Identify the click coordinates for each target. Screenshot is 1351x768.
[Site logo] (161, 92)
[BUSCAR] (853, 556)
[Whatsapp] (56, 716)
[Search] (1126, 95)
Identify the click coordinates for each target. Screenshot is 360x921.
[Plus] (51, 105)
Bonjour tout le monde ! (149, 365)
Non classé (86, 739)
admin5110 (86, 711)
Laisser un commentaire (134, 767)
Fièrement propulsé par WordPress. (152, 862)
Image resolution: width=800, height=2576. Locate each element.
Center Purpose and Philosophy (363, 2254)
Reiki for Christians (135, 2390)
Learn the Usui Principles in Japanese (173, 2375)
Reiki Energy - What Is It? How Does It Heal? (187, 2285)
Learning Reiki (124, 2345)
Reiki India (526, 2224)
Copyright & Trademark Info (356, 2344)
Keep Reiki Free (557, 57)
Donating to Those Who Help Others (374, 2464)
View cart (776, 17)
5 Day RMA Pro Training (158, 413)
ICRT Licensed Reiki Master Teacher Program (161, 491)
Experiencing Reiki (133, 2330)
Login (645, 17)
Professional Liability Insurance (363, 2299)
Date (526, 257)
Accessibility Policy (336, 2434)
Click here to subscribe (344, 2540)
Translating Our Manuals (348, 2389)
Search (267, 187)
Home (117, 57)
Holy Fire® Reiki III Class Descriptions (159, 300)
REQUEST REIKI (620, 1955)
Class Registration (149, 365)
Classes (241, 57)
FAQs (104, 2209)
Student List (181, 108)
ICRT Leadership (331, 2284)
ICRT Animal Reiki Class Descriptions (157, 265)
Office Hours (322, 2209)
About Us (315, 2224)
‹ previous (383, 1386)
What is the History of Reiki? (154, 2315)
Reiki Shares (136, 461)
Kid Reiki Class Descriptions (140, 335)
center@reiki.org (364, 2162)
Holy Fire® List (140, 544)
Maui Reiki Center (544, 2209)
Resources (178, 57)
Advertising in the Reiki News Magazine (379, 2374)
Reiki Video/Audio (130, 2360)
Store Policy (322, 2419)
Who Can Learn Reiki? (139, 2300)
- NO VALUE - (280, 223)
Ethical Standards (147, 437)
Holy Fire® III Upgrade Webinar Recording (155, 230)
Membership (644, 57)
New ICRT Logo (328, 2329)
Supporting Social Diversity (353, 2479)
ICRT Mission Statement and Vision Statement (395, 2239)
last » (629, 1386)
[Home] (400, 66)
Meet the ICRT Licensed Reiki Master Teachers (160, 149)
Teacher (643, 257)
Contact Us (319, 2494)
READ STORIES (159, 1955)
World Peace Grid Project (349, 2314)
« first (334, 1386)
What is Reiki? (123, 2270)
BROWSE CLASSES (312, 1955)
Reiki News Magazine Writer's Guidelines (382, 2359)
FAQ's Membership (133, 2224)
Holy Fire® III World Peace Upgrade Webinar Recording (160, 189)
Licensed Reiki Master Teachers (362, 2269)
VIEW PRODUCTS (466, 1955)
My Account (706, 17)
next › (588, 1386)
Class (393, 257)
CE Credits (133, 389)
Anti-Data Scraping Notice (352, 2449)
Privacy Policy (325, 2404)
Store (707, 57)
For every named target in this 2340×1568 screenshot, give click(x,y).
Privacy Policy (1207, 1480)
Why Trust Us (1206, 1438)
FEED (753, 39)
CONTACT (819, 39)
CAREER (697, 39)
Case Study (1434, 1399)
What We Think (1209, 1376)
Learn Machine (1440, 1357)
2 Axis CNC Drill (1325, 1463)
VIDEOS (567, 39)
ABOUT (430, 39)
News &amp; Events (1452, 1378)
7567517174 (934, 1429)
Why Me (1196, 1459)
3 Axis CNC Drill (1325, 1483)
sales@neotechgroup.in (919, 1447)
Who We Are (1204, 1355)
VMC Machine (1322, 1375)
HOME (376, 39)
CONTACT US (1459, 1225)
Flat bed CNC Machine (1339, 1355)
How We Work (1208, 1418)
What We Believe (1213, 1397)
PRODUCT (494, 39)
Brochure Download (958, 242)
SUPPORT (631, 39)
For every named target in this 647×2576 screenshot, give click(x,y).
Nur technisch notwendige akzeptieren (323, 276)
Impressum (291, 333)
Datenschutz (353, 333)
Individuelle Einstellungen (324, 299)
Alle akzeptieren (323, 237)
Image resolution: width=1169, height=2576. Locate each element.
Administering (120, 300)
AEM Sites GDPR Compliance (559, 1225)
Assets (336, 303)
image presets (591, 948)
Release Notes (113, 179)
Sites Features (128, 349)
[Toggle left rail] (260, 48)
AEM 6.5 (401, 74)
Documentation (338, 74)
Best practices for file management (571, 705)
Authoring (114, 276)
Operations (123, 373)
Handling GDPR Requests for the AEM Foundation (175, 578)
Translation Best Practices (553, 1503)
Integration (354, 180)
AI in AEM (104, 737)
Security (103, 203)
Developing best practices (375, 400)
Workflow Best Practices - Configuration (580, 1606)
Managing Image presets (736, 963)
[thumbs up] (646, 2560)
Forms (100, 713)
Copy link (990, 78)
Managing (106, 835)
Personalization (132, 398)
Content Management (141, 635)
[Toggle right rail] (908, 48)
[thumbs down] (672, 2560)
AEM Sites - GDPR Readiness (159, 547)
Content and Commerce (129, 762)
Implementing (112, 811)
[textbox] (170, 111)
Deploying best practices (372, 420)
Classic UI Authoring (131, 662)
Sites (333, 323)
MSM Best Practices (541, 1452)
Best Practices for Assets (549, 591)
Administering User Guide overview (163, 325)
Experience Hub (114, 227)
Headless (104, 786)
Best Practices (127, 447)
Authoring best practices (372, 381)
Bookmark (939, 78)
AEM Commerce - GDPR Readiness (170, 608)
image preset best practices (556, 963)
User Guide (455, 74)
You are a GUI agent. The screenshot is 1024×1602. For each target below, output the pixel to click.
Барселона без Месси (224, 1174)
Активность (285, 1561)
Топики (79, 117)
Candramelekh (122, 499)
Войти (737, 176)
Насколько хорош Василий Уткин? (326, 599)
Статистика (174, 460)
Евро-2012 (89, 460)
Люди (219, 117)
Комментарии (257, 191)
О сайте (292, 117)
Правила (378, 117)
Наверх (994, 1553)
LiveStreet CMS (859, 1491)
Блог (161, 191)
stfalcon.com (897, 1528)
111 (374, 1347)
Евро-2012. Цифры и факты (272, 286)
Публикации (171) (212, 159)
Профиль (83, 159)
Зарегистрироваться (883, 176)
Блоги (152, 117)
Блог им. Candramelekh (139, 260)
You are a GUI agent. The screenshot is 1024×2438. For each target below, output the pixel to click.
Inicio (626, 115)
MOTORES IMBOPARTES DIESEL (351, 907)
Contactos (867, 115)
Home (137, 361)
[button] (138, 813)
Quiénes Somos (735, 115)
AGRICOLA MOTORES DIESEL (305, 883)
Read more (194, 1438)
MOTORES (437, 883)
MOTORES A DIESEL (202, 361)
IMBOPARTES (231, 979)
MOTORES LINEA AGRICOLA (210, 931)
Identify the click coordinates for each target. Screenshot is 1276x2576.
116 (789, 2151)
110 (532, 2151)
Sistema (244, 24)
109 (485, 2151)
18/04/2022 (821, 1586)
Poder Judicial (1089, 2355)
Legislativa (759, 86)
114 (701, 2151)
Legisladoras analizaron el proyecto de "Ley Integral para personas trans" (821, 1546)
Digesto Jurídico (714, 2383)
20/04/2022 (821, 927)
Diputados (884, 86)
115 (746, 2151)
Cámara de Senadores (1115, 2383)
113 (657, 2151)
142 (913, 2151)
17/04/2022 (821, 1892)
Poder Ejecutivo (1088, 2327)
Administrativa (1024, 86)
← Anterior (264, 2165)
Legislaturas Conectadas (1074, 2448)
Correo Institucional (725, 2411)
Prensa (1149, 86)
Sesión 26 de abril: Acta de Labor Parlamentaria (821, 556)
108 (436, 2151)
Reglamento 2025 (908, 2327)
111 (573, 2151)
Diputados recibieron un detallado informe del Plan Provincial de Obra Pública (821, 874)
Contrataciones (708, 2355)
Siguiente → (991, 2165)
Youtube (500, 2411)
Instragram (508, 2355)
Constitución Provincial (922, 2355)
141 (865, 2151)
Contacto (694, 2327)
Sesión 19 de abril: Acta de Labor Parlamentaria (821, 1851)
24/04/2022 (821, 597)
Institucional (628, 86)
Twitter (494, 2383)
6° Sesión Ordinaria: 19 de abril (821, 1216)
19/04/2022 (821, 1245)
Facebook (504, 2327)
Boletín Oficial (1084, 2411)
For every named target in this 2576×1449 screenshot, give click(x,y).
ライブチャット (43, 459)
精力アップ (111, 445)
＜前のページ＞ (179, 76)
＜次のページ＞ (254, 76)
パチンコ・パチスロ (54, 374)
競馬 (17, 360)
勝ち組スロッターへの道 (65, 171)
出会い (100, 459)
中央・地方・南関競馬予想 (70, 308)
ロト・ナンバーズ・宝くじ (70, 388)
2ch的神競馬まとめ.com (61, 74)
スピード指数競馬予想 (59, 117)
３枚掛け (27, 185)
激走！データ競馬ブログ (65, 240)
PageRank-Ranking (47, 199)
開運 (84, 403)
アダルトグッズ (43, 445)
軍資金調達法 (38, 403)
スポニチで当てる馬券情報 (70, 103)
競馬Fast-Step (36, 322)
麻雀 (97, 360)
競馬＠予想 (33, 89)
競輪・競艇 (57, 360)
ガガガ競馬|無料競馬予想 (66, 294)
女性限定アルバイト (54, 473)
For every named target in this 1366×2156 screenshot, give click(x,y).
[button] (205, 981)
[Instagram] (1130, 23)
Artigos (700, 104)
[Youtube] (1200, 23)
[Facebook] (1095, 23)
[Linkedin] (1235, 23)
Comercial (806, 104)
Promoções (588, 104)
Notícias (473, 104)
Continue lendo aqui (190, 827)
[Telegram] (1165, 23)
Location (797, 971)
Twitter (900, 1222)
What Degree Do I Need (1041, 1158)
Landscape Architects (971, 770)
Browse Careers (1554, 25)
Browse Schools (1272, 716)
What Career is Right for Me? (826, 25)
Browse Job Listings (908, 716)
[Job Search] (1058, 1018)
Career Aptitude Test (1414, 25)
______________________________
(WORK REQUEST): Scan the lines above for the word "akzeptieren" and copy every one where it occurs.

(ANSWER TO THIS PROBLEM):
Nur technisch notwendige akzeptieren (323, 276)
Alle akzeptieren (323, 237)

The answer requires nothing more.